Note the line containing "Image resolution: width=820, height=1467."; from it through the last line below, give only those lines again, exactly, both ends included, skipping pictures.

EXCERPTED RECORDS
↓↓↓

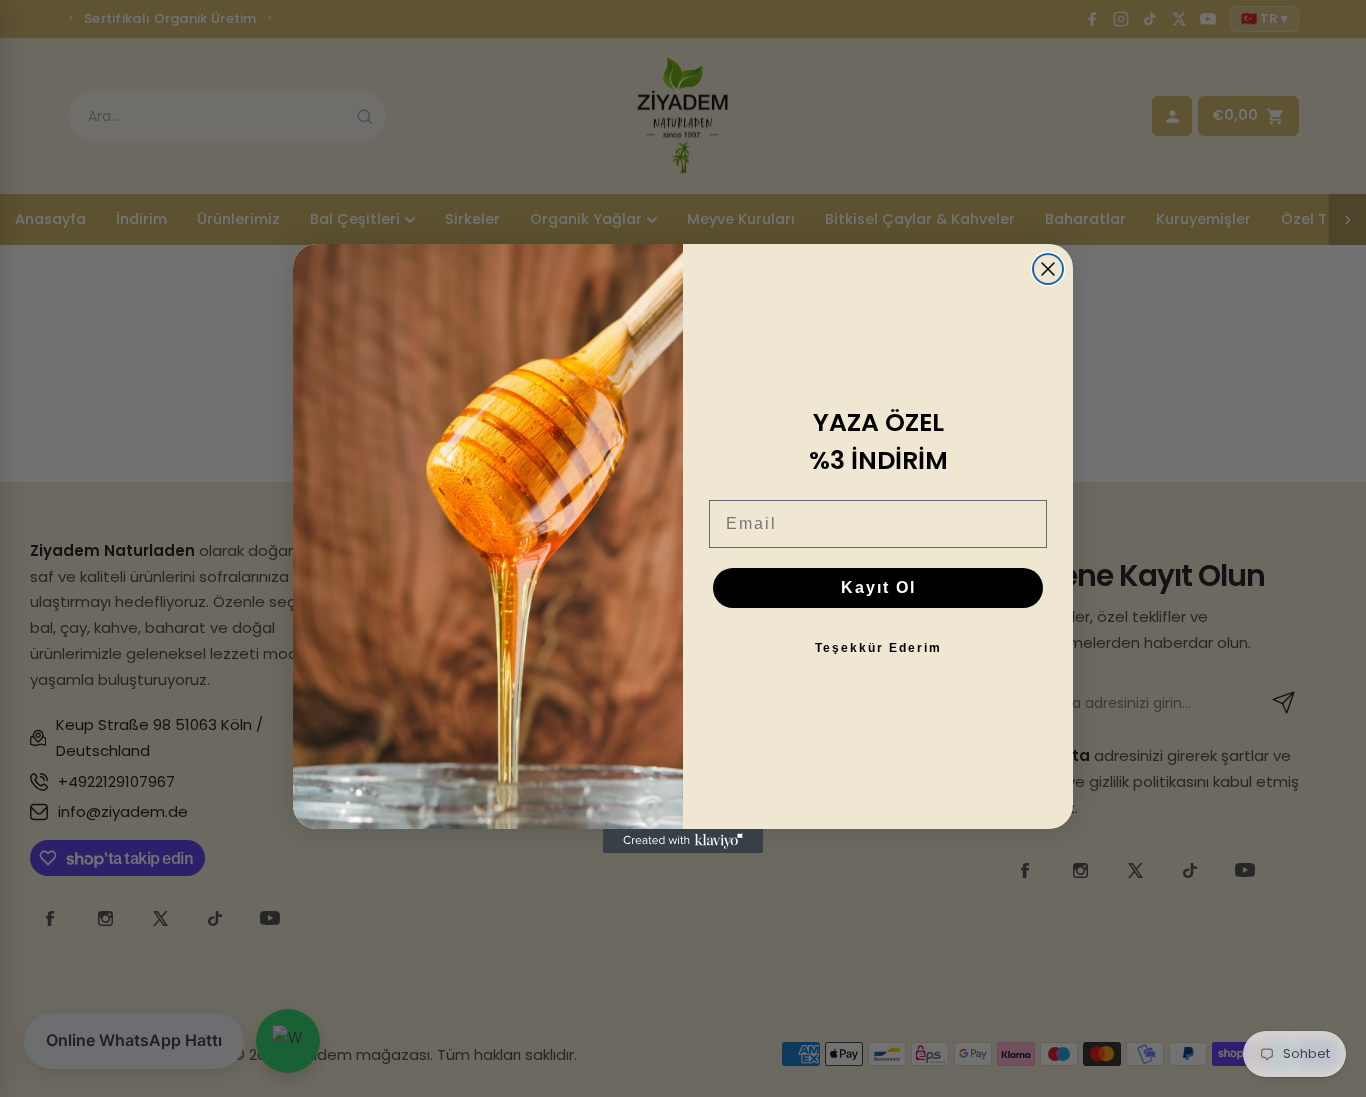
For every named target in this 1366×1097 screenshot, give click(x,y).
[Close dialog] (1048, 269)
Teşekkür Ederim (878, 648)
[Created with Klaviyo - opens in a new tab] (683, 841)
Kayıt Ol (878, 587)
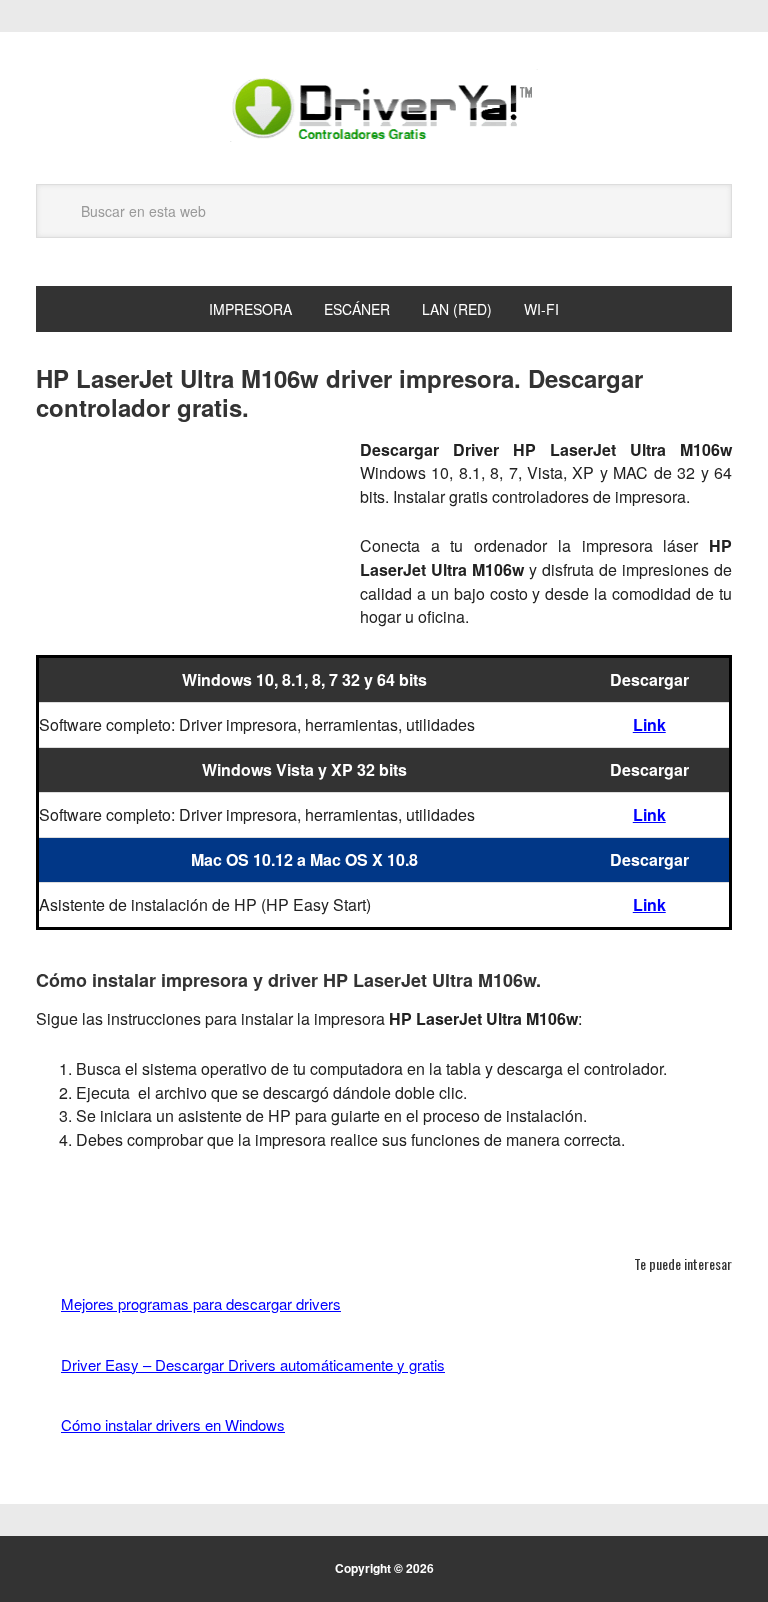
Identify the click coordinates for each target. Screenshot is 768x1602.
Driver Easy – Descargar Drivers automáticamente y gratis (253, 1364)
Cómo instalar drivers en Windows (173, 1424)
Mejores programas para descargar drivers (201, 1303)
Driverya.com (384, 108)
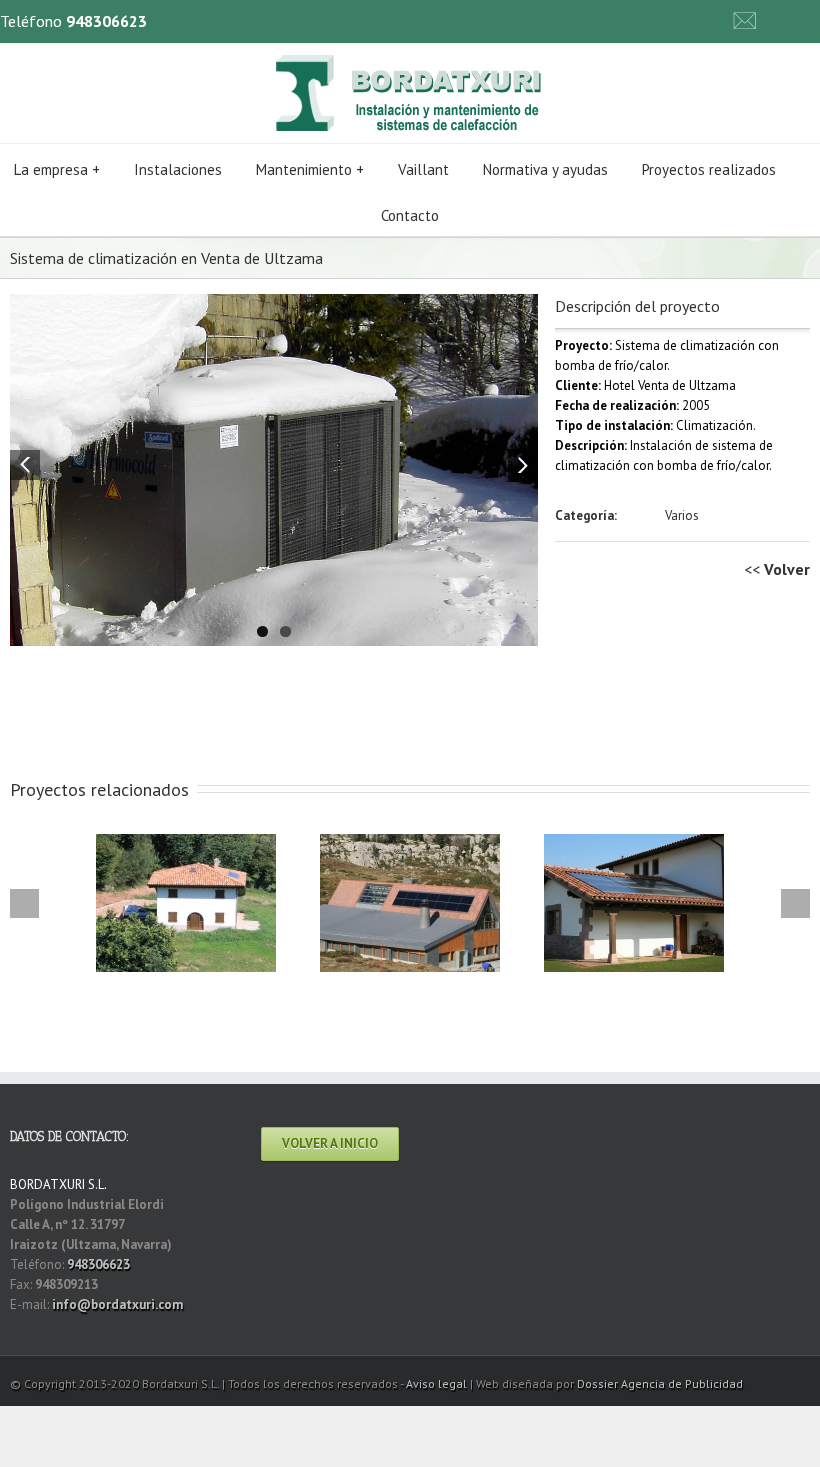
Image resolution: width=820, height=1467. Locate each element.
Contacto (410, 215)
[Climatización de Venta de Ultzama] (274, 470)
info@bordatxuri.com (117, 1304)
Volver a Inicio (330, 1143)
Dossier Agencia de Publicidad (660, 1383)
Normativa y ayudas (545, 169)
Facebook (815, 19)
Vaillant (423, 169)
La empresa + (57, 169)
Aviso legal (436, 1383)
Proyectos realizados (709, 169)
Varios (682, 515)
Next (523, 465)
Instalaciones (178, 169)
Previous (25, 465)
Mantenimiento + (310, 169)
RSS (784, 17)
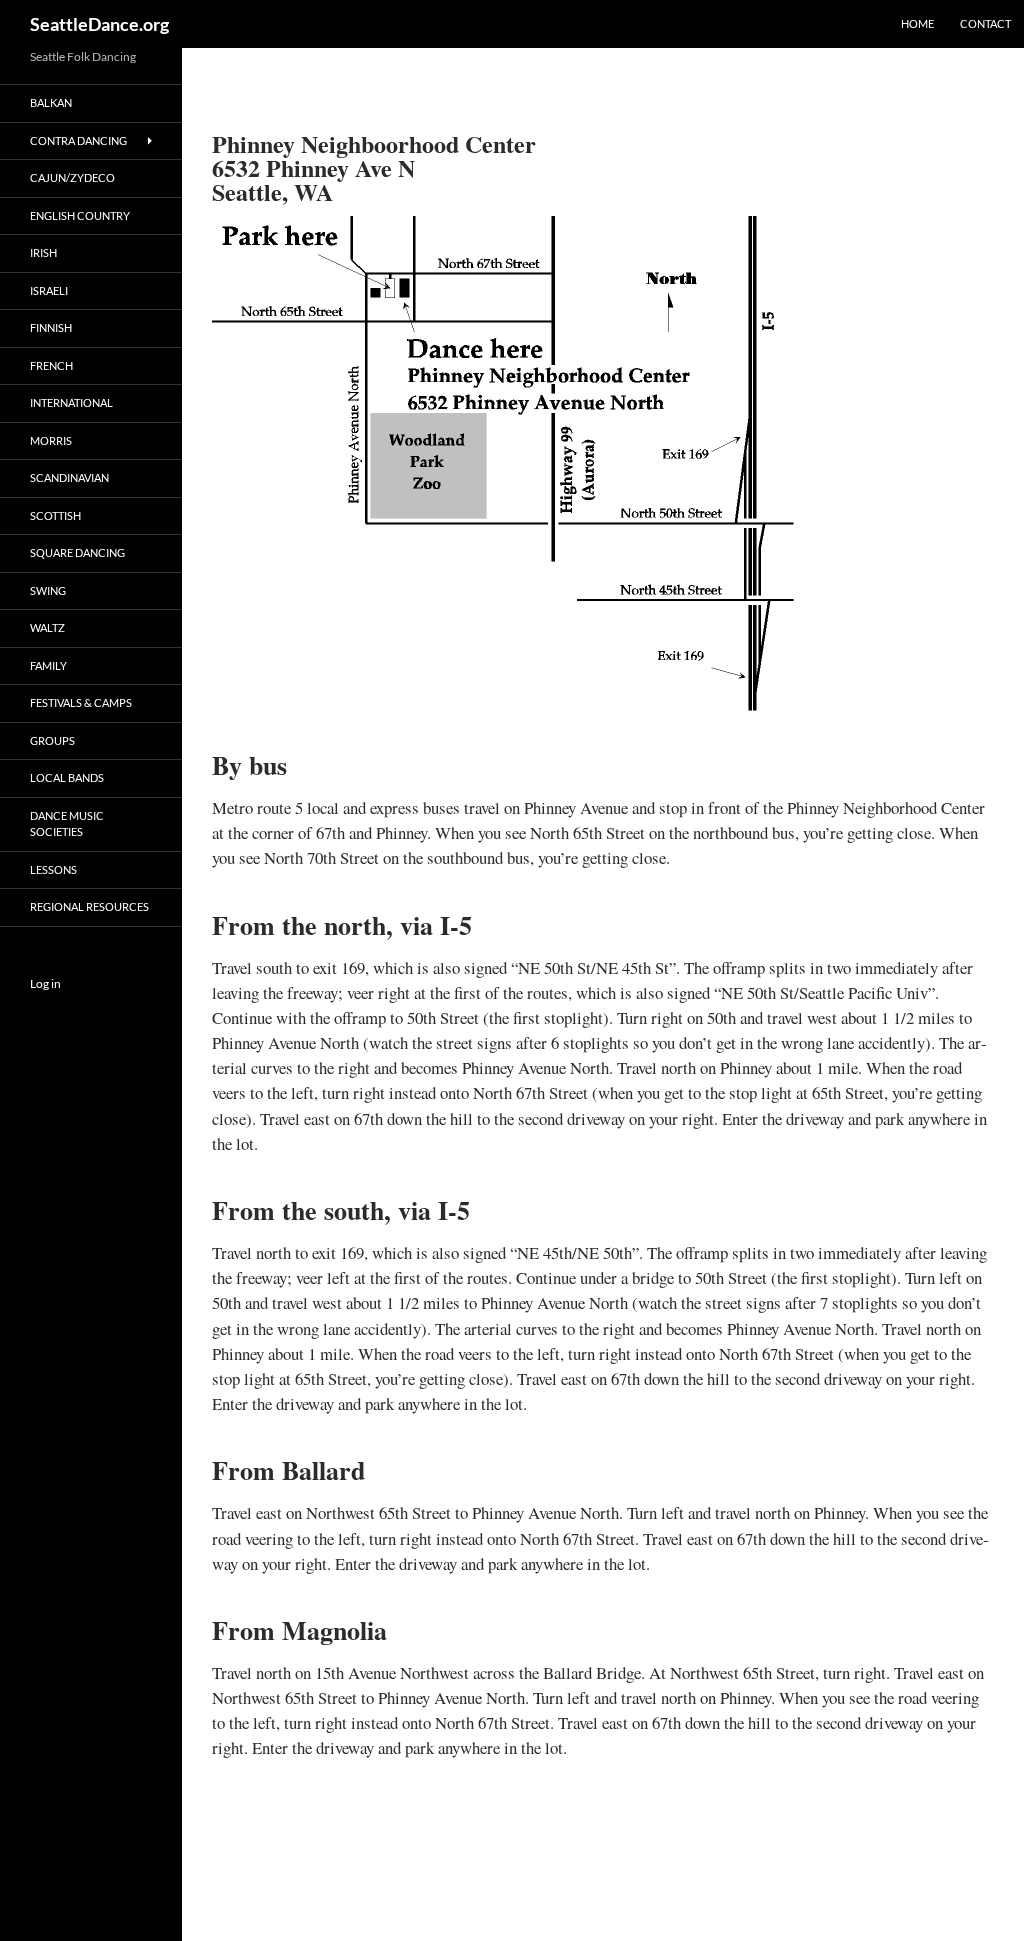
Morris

↑↑↑

THE ANSWER
Image resolution: width=820, height=1467. Locate each element.
Contacto (410, 215)
[Climatización de Venta de Ultzama] (274, 470)
info@bordatxuri.com (117, 1304)
Volver a Inicio (330, 1143)
Dossier Agencia de Publicidad (660, 1383)
Normativa y ayudas (545, 169)
Facebook (815, 19)
Vaillant (423, 169)
La empresa + (57, 169)
Aviso legal (436, 1383)
Proyectos realizados (709, 169)
Varios (682, 515)
Next (523, 465)
Instalaciones (178, 169)
Previous (25, 465)
Mantenimiento + (310, 169)
RSS (784, 17)
Morris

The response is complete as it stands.